The acquisition has greater significance for developing regions like Asia, South America and Africa than its saturated Western markets for a number of reasons.
Smartphone devices – with dedicated Facebook apps – are growing in popularity in Western markets where most Facebook users have high levels of access to PCs, laptops and tablets on which they browse the social network.
Developing areas, however, enjoy less access to technology – thanks to poor infrastructure which restricts internet access points in many markets – while basic hardware such as PCs is often outside of the financial reach of many, leaving them unable to gain web access through regular methods.
For these people, mobile is showing it can step in and make a difference.
However, though mobile ownership and usage is growing rapidly, particularly in Asia where the ratio of mobile internet versus fixed internet is highest, the smartphone revolution is yet to fully trickle down and become affordable to those with limited access to the internet.

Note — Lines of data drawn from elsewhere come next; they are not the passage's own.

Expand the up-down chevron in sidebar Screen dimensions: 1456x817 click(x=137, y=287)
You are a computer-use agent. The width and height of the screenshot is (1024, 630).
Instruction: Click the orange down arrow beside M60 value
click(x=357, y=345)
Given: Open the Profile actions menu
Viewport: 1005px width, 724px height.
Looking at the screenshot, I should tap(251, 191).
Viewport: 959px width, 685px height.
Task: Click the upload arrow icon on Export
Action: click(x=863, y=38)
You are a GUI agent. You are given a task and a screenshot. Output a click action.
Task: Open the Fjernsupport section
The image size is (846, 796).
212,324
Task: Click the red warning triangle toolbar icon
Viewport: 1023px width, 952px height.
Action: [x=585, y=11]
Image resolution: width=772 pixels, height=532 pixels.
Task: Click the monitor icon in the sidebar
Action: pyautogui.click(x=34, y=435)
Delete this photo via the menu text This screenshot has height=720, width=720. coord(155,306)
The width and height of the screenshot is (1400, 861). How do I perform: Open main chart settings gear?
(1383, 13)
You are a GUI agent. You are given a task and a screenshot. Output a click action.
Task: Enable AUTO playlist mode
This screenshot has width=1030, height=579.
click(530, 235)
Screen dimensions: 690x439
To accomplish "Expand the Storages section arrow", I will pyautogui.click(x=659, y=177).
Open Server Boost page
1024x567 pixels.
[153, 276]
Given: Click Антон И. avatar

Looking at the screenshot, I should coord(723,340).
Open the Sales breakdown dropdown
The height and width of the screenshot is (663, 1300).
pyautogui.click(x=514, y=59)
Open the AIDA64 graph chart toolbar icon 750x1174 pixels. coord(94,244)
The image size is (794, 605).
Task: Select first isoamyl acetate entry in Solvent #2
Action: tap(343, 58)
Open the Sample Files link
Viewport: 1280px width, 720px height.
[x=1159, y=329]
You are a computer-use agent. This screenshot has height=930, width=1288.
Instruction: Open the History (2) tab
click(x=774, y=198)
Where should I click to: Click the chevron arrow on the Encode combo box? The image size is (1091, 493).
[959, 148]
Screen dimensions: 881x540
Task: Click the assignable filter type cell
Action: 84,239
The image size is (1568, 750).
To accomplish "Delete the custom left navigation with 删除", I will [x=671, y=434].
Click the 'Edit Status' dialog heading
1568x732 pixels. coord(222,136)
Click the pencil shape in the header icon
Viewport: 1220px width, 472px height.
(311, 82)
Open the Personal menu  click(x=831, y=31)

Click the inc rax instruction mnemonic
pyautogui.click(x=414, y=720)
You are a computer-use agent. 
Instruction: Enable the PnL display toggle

Though those with limited access typically own phones, they are often too old or basic to run mobile internet while many remain unaware of the possibility, sticking to ‘dumb’ (non-feature) phones.
These people’s devicse are not able to take advantage of Snaptu but, with Facebook going the whole hog and acquiring the company, it seems likely that the technology which enables greater internet access may be adapted or used to improve the user experience on the most basic handsets.
Either way, in the immediate future, with the service now owned by Facebook some of the conditions for Snaptu users may be removed – such as an end to the 90 day free trial in favour of total free usage and the addition of more carriers supporting the service. Facebook has the Facebook Zero service it launched last year and it makes sense that Snaptu will be used to enhance or compliment this existing service.
The acquisition clearly shows a focus on mobile and on ‘opening’ Facebook up to new users in developing areas – which fits with the social network’s objective of growing into new markets and finding new users.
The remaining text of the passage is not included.